Kielder Winter Wonderland, run every November and December by Northumbrian Water at its Landal Kielder Waterside holiday park in Northumberland, has become a fixture in the calendar of families from across the region and beyond.

Now, the company has worked with the North East Autism Society to turn one of the event’s dates into a “Relaxed Day” with carers going free.

Volumes and lighting will be adjusted and special areas created to make a more enjoyable and comfortable occasion for autistic people or those with other additional needs.

Across the day, on Sunday November 17, performances by the ever-popular “Beavers” will have reduced noise levels and ample break-out areas, as well as raised lighting.

A special social story, created in conjunction with North East Autism Society (NEAS), is being made and will be available to download in advance, as well as being accessible on site on the day. NEAS will also be delivering special awareness training to Northumbrian Water employees and the entertainers, in advance of the event. Employees of NEAS will also be on site during the day to give a little extra help.

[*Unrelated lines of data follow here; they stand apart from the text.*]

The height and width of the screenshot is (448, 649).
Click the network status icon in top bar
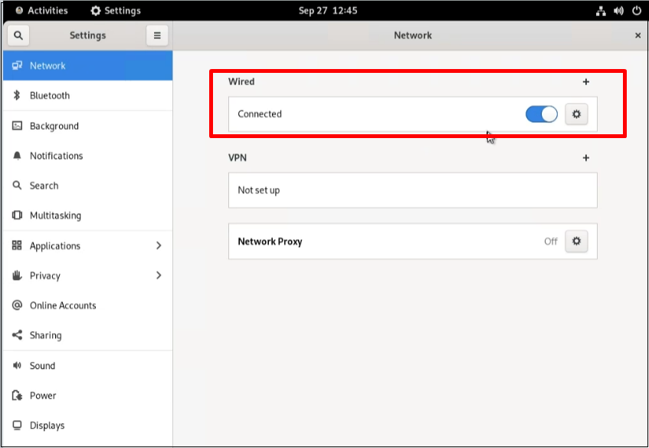tap(601, 11)
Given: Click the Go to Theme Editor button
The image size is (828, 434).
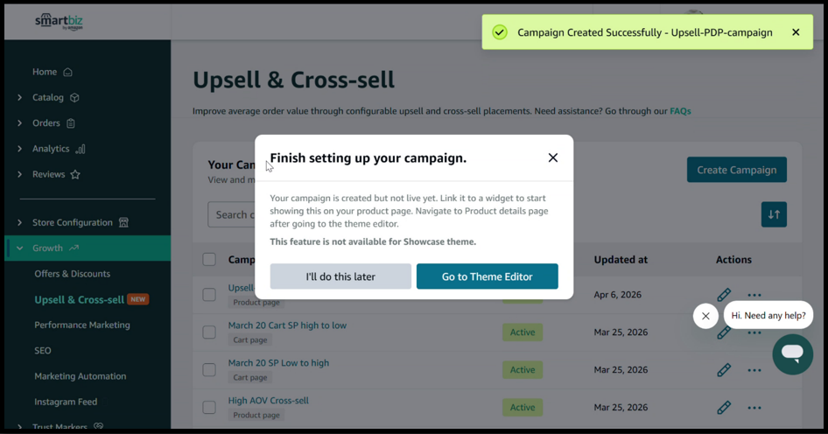Looking at the screenshot, I should pos(487,277).

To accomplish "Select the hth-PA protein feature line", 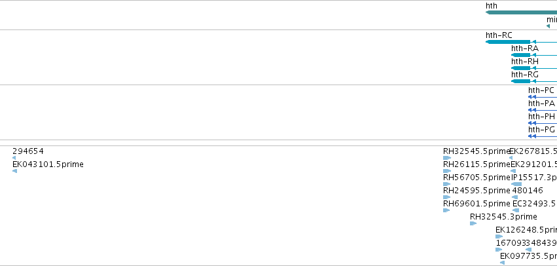I will pos(543,110).
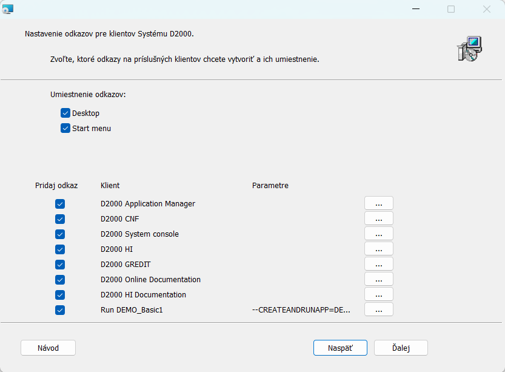
Task: Uncheck D2000 Online Documentation checkbox
Action: click(x=60, y=280)
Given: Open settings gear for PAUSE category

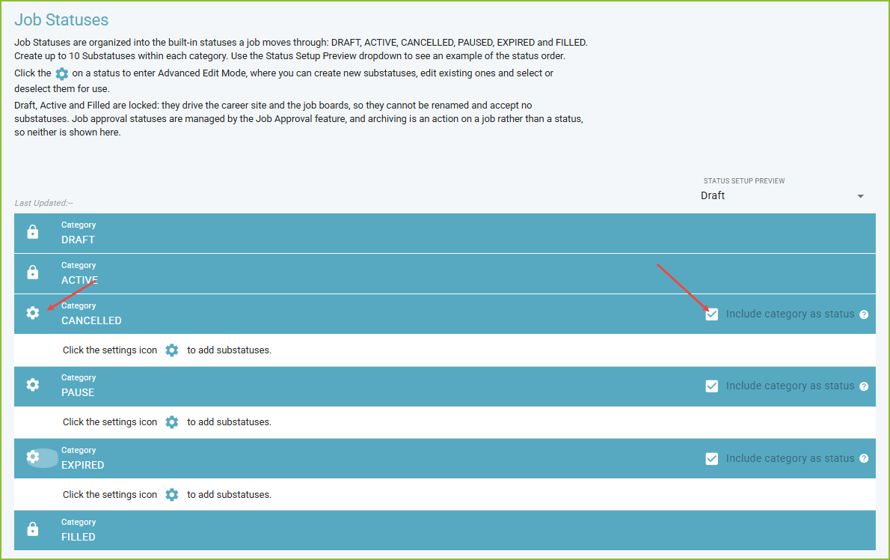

Mike Wardley, Marketing Executive for Northumbrian Water, has praised the initiative as the father of an autistic child.

Mike, whose son Olly is nine, said: “We had tried to take Olly to other events in recent years, but his needs weren’t catered for and he could only cope with 15 to 20 minutes.

“We, therefore, came up with the idea of introducing this special day to the Kielder Winter Wonderland and it has been fully embraced. It’s been fantastic to work with the North East Autism Society and families will have a wonderful time.”

David Hall, Northumbrian Water’s Head of Commercial Strategy and Transformation, added: “This day is being organised because we want everyone to have an opportunity to enjoy Kielder Winter Wonderland. It’s become so popular and people get really excited as soon as dates are announced, and we feel that people with an autism spectrum disorder or learning difficulty shouldn’t miss out or feel uncomfortable during the day.

“As well as the training, and adjustments to the performance volumes and lighting, we’re making sure people feel comfortable coming and going as they please, with special areas and access to sensory equipment that people can use if they just need to take some time out.

“Working with North East Autism Society has given us a real insight into the things we need to consider, and they’ve also helped us to create an atmosphere that will have none of the fun taken out, while making sure it’s a day for everyone to enjoy.”

Family Development Manager for the North East Autism Society, Kerrie Highcock, said: “We are passionate about autistic children and their families having the same experiences, the same access to special events and the same opportunities to make amazing memories as their peers do.

“This partnership means families can plan ahead for a magical Christmas experience without the added stress of wondering how variables like sound and lighting, and the unpredictability of a new experience could affect their loved ones. This opens up a new world of festive fun and we’re delighted to be part of it.”